See mother? She drifts as pearly filaments trail.
The mirrored maze multiplies
this phantom thief.
A ghost trapped in Ocean Park,
a sea hammered into a concrete mountain.
A beauty cloistered in dark quarters.
Purdah. Confinement. A guarded treasure,
her flowered self, her own undoing.
A trophy of industry, she lives under disco lights
of tawdry blues and strip club reds
imprisoned in glass tanks and steel poles.
A jelly woman with no privacy for her toilette.
Visitors lewdly smash their eyeballs against glass,
gawk and tap fingertips as she flits and moves.
Planck proved this truth: Observation changes the water mother.
Her beauty—survival. She hides nothing, titillates
with roundness, a palm-sized puff, ideal to cup
and implant, yet she refuses harvest.
Shamrocks, ruffles, lines, patterns, hair nettle ornaments,
tubes and feathers, her accessories
sprout like splendid mushrooms.
A prickle of perfection, a shush of moon.
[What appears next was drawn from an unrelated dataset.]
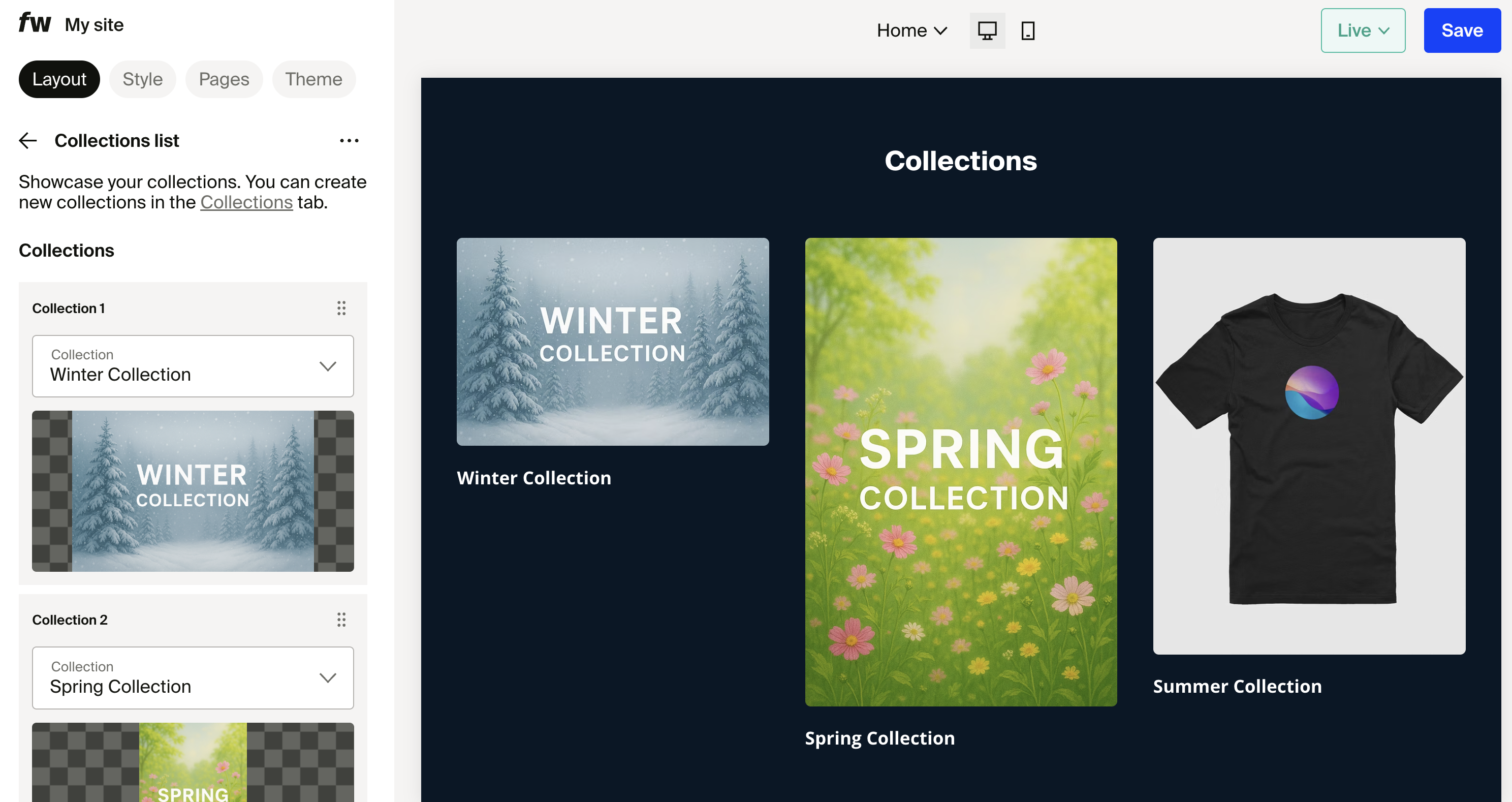Open the three-dot options menu
Viewport: 1512px width, 802px height.
349,141
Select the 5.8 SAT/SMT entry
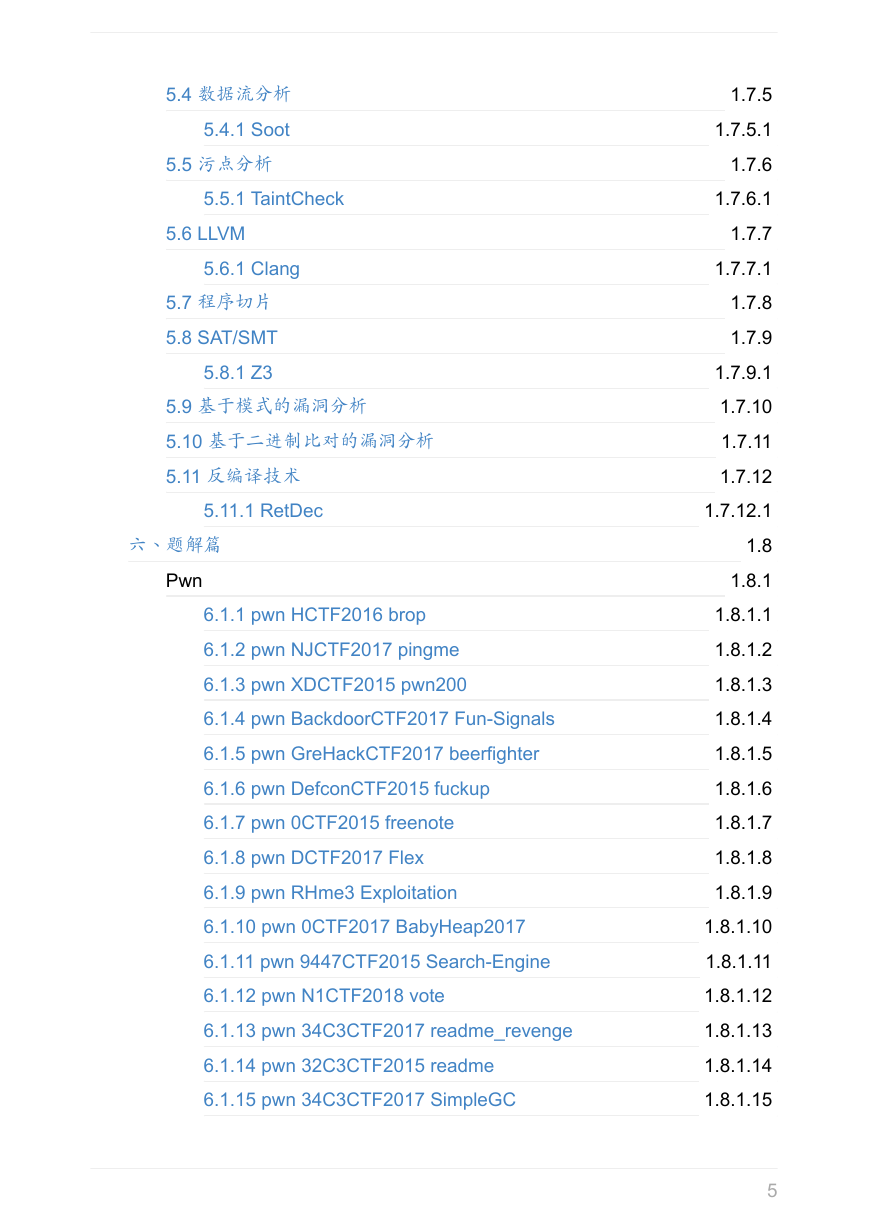 tap(221, 338)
A Victorian beauty, all laudanum and grace.
Crowds admire her ronde de jambes.
Ah, the murmur she creates in men’s hearts.
Her poise reveals our water return.
Darwin led the plan
to catalog and harvest
the beautiful and unknowing.
In the end: Magnificent waters shrunk to large tanks.
A glass prison.
Watch.
See mother drift,
bounce against the roof,
roped by an electric current,
an ocean nebulae
ascending in colored lights
no escape from a shopping mall display
imprisoned and bound
to these painted walls
weeping the truth
of constellation stars
Sea Mother of Ocean Park appeared in the Ampersand Review in 2013.